Saved entries:
== Segment start ==
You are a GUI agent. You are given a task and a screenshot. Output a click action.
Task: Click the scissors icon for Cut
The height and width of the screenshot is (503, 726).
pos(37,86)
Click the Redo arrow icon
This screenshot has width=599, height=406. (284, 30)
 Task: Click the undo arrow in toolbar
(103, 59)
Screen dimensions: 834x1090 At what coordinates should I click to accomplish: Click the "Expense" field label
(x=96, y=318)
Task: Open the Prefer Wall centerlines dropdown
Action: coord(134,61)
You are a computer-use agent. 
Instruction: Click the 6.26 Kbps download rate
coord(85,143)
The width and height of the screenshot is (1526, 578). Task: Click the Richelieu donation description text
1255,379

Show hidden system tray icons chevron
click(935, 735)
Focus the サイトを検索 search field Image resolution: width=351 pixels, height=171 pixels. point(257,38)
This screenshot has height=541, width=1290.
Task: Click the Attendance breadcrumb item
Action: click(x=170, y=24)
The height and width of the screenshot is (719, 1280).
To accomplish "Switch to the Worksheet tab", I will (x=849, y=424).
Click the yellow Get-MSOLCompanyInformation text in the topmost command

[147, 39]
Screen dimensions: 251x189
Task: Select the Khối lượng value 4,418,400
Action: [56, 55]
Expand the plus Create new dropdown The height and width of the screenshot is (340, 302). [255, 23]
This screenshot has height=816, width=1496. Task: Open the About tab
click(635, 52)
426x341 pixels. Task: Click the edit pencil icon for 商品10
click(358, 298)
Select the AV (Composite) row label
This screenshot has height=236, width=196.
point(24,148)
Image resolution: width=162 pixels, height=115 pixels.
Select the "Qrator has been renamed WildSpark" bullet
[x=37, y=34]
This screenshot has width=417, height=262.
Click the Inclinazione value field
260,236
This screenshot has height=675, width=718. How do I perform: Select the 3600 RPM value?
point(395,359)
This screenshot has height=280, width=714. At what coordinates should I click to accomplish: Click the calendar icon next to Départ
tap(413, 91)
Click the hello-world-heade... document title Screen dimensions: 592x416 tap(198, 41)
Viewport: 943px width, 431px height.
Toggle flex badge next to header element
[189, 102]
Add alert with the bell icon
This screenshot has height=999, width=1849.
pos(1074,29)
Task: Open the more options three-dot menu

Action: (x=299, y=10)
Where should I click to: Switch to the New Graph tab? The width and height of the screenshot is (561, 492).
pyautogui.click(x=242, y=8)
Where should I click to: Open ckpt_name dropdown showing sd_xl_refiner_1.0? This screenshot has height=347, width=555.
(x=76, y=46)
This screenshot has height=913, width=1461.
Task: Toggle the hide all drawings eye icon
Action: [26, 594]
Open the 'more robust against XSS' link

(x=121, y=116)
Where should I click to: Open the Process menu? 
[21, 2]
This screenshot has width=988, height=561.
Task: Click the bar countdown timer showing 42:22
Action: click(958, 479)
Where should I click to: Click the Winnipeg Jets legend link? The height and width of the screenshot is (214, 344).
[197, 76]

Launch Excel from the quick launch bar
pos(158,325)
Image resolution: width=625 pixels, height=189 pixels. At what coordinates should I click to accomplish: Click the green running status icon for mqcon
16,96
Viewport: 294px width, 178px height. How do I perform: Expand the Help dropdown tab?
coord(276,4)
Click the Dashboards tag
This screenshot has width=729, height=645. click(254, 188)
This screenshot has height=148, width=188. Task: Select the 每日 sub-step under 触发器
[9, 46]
== Segment end ==
__Work task__. Please show the lines in the entries above that hold the string "agent".

__Task response__.
You are a GUI agent. You are given a task and a screenshot. Output a click action.
You are a computer-use agent. 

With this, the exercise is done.